◆ **Task details**
With no images included, output each entry below exactly as it appears.

--- Data extract Enclosed Below ---

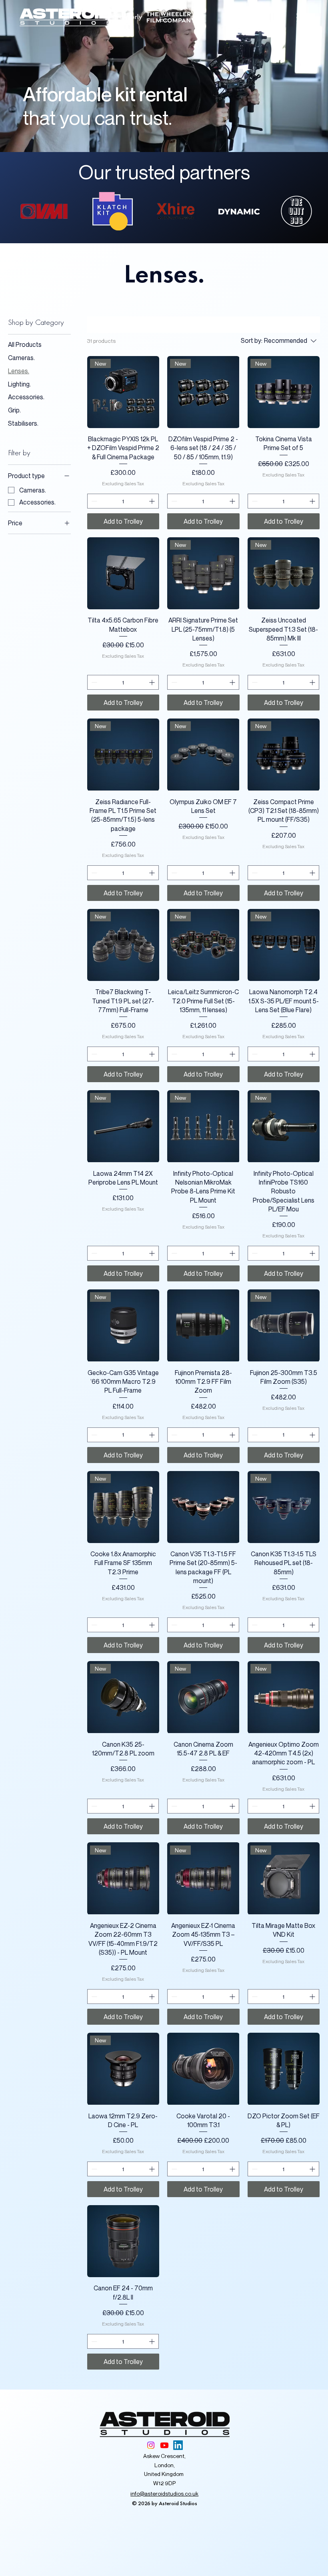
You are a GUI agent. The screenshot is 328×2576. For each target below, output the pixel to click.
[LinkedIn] (178, 2445)
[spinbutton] (123, 501)
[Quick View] (123, 573)
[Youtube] (164, 2445)
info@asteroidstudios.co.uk (164, 2493)
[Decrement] (93, 501)
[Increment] (153, 501)
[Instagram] (151, 2445)
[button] (164, 15)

--- End of Enclosed Data extract ---

◆ **Answer space**
You are a GUI agent. The screenshot is 328×2576. For each target below, output the pixel to click.
[LinkedIn] (178, 2445)
[spinbutton] (123, 501)
[Quick View] (123, 573)
[Youtube] (164, 2445)
info@asteroidstudios.co.uk (164, 2493)
[Decrement] (93, 501)
[Increment] (153, 501)
[Instagram] (151, 2445)
[button] (164, 15)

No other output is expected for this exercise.